Github Link
Attendance Project Using Face Recognization
This was a project I started back in September 2021 when I was teaching Computer Science in Kathmandu Pragya Kunja School. I started learning more about concept of object detection.
I started looking different tutorial videos regarding object detection, read different articles and blogs. I came accross a brilliant article by Adam Geitgey titled "Machine Learning is Fun! Part 4: Modern Face Recognition with Deep Learning". Link of article
In this article he explained how we can use Machine Learning and Deep Learning concepts to recognize a particular face.
The Steps Involved:
- 1. Finding all the faces:
-Histogram of oriented gradients (HOG) method is used to encode the images and extract different facial features then identify the faces in the image. - 2. Analyze the facial features:
-Deep Neural Network is trained to find 128 measurements in each faces.

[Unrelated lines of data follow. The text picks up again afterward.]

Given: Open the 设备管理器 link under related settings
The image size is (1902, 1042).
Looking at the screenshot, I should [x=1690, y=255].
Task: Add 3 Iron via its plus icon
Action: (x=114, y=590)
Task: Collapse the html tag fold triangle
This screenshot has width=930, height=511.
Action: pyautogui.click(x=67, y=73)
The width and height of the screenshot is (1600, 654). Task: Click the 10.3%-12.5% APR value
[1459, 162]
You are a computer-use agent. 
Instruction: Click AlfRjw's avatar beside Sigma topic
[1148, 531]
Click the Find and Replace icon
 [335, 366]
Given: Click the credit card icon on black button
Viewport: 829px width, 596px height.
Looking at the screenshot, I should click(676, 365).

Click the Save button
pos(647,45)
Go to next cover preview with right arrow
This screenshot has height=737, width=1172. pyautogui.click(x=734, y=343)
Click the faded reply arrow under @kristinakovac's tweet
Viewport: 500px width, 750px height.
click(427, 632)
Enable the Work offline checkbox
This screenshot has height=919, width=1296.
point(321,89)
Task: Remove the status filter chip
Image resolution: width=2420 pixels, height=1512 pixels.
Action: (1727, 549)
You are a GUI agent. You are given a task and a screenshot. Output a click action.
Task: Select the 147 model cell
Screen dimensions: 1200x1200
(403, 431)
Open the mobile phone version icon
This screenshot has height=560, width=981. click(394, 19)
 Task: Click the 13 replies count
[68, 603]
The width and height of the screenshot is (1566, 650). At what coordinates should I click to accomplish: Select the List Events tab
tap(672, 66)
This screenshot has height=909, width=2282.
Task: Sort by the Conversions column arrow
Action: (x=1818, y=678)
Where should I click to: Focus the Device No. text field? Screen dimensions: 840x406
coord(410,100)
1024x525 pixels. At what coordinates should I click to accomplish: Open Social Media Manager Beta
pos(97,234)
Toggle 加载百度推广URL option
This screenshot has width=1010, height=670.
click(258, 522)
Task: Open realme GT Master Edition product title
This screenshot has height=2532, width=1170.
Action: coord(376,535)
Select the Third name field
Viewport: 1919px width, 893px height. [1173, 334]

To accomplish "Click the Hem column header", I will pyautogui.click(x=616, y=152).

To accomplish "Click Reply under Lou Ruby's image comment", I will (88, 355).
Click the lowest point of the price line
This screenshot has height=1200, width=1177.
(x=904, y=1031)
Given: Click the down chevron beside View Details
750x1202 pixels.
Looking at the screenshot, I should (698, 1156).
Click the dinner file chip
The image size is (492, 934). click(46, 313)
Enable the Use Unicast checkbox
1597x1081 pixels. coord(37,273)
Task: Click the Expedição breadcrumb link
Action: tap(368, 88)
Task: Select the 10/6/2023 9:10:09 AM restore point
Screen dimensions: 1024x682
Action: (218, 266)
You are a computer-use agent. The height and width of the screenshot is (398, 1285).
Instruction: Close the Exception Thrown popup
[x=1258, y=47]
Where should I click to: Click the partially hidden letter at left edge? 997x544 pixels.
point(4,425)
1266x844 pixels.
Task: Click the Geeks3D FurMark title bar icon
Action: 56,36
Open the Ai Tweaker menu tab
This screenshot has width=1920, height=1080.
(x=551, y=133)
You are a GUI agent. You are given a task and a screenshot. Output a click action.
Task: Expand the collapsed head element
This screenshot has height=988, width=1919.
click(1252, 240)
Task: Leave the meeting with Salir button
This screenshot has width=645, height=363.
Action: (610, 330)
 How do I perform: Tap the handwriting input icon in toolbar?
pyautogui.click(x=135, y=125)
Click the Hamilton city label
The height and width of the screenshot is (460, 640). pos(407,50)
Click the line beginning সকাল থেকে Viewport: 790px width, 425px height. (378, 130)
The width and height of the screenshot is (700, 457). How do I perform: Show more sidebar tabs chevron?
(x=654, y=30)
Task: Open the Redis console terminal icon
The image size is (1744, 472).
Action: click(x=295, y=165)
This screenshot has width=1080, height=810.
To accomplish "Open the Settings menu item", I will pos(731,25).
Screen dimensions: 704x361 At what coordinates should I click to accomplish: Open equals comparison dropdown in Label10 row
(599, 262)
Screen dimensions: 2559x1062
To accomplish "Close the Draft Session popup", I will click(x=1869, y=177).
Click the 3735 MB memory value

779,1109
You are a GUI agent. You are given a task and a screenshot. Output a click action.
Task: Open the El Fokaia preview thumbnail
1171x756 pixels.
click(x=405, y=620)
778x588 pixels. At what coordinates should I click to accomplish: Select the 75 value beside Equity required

We provide some known faces to train the Neural Network withe the unknown faces as well. Then try to find 128 measurements in each faces. - 3. Compare against the known faces:
-The measurements extracted from known faces are compared with the given unknown faces. We have to find the person in our database of known people who has the closest measurements to our test image. - 4. Making the prediction:
-Finally we can make the prediction by using SVM classifier which gives us the name of predicted person as a result.
However the auther combined all these methods and created a python library call "Face recognization" which is used in this project to recognize different faces.
Project Result:
In this attendance project, i used the face recognization technique to take attendance of my students during their computer science class. I stored their names and their attendance time as record in csv file. The result was mostly accurate.